Taiwan President Tsai Ing-wen leaves the Anping coast guard ship in Kaohsiung, Taiwan Photograph:( Reuters )
With Taiwan’s armed forces dwarfed by China’s, Tsai has championed the concept of 'asymmetric warfare', including adding weapons that are mobile and harder to attack, to make any Chinese offensive costly and difficult
Taiwan's President Tsai-ing Wen launched the first of a new fleet of coastguard ships on Friday, an advanced catamaran that can be armed with missiles during war, as the island bolsters its defences as tensions rise with China.
''The ships are superior in speed and function compared to previous ships of the same tonnage, demonstrating the technical strength of Taiwan's shipbuilding industry,'' President Tsai Ing-wen said at the launch ceremony in the southern city of Kaohsiung.
Tsai has made boosting Taiwan's indigenous defense capacity a central pillar of her defense policy. She relaunched the military aviation industry with the production of new trainer jets and has pushed for the development of more sophisticated systems by utilising the island's high-tech industries.
President Tsai Ing-wen has made military modernisation a priority for the Chinese-claimed island. Beijing has never renounced the use of force to bring Taiwan under its control.
The new Anping (CG-601) vessel is the first of 12 locally designed and built 600-ton class catamaran patrol vessels that can also be used in a military capacity.

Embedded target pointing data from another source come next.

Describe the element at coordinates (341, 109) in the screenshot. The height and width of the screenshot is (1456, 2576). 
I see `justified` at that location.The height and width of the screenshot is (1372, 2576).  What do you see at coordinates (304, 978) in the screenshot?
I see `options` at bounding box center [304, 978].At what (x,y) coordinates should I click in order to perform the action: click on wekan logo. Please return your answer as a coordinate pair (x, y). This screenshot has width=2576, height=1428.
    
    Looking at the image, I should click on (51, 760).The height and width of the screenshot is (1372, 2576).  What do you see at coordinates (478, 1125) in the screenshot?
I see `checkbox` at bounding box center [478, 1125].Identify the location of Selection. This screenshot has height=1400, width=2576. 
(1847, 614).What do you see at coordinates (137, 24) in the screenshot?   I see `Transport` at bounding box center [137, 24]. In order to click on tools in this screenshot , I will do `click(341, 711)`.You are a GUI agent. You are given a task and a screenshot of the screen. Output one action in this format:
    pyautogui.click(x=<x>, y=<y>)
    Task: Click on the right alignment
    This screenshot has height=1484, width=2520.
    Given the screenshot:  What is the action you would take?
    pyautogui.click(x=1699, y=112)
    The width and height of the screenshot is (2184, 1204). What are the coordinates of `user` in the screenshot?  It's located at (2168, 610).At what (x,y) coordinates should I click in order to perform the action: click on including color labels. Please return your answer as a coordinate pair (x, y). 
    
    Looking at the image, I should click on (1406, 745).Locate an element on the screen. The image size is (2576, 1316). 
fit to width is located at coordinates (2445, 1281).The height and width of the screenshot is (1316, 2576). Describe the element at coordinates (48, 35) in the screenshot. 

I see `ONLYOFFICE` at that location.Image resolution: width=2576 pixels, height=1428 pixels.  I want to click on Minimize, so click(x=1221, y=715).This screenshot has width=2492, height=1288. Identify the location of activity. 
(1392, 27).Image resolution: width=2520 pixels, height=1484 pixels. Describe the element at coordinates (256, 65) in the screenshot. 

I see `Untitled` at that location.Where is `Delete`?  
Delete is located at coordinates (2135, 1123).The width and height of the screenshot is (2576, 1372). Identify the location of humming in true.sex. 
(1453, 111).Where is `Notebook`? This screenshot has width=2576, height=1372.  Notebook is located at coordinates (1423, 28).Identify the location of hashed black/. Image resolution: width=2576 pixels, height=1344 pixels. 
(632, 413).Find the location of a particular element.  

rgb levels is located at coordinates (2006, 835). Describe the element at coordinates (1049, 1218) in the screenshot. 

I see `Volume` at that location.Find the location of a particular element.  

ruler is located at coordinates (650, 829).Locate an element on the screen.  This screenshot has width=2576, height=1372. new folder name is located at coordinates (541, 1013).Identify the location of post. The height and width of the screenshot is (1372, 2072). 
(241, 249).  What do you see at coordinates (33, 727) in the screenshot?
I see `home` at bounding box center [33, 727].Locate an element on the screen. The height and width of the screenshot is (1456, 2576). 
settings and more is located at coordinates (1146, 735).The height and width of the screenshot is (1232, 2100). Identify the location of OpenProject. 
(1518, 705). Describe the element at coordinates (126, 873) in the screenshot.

The Anping is a similar vessel to the Tuo Chiang-class of corvettes, on which it is based, and has space for launchers for Hsiung Feng anti-ship and sea-to-land missiles but has added equipment for rescue operations.
The Tuo Chiang vessels are state-of-the-art, highly manoeuvrable stealth vessels, meant to take out larger warships while operating close to Taiwan’s shores.
The first is already in service and has been referred to by Taiwan’s navy as the “aircraft carrier killer” due to its missile complement. China has two carriers in operation and is building at least one more.
With Taiwan’s armed forces dwarfed by China’s, Tsai has championed the concept of “asymmetric warfare”, including adding weapons that are mobile and harder to attack, to make any Chinese offensive costly and difficult.
While the United States remains Taiwan’s most important arms supplier, Tsai has also boosted the island’s indigenous defence industry, most notably the planned building of eight submarines.
Taiwan’s coastguard is often involved in confrontations with Chinese fishing and sand-dredging ships which Taiwan says operate illegally in its waters.